### Data in this exercise
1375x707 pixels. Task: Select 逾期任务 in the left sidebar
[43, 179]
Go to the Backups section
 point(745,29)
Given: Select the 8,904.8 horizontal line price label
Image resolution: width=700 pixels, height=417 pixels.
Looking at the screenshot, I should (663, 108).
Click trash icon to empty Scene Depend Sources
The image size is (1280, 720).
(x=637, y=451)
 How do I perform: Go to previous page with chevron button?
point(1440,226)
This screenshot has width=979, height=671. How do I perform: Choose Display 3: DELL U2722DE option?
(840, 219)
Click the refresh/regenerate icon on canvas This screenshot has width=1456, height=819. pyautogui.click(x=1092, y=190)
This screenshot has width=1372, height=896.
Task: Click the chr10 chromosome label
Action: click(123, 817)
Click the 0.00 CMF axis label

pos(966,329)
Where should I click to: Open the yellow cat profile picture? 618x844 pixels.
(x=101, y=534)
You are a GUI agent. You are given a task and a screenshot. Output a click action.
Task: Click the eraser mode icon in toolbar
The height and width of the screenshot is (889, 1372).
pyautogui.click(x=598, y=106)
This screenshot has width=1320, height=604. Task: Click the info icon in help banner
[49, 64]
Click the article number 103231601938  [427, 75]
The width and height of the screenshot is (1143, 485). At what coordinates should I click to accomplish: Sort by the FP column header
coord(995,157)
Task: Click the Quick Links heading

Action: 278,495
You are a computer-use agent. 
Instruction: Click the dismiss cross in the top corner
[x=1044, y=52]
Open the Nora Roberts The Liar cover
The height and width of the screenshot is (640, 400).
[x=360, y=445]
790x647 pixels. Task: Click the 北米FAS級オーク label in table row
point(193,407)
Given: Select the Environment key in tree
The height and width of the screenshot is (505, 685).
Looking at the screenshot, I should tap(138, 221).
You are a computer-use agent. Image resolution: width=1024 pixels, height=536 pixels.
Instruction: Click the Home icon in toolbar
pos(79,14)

### How to complete this task
Nothing but the lines from the one with "The height and width of the screenshot is (889, 1372)." through the last line of the records above should be retyped, and those word for word.

### Solution
The height and width of the screenshot is (889, 1372).
pyautogui.click(x=598, y=106)
This screenshot has width=1320, height=604. Task: Click the info icon in help banner
[49, 64]
Click the article number 103231601938  [427, 75]
The width and height of the screenshot is (1143, 485). At what coordinates should I click to accomplish: Sort by the FP column header
coord(995,157)
Task: Click the Quick Links heading

Action: 278,495
You are a computer-use agent. 
Instruction: Click the dismiss cross in the top corner
[x=1044, y=52]
Open the Nora Roberts The Liar cover
The height and width of the screenshot is (640, 400).
[x=360, y=445]
790x647 pixels. Task: Click the 北米FAS級オーク label in table row
point(193,407)
Given: Select the Environment key in tree
The height and width of the screenshot is (505, 685).
Looking at the screenshot, I should tap(138, 221).
You are a computer-use agent. Image resolution: width=1024 pixels, height=536 pixels.
Instruction: Click the Home icon in toolbar
pos(79,14)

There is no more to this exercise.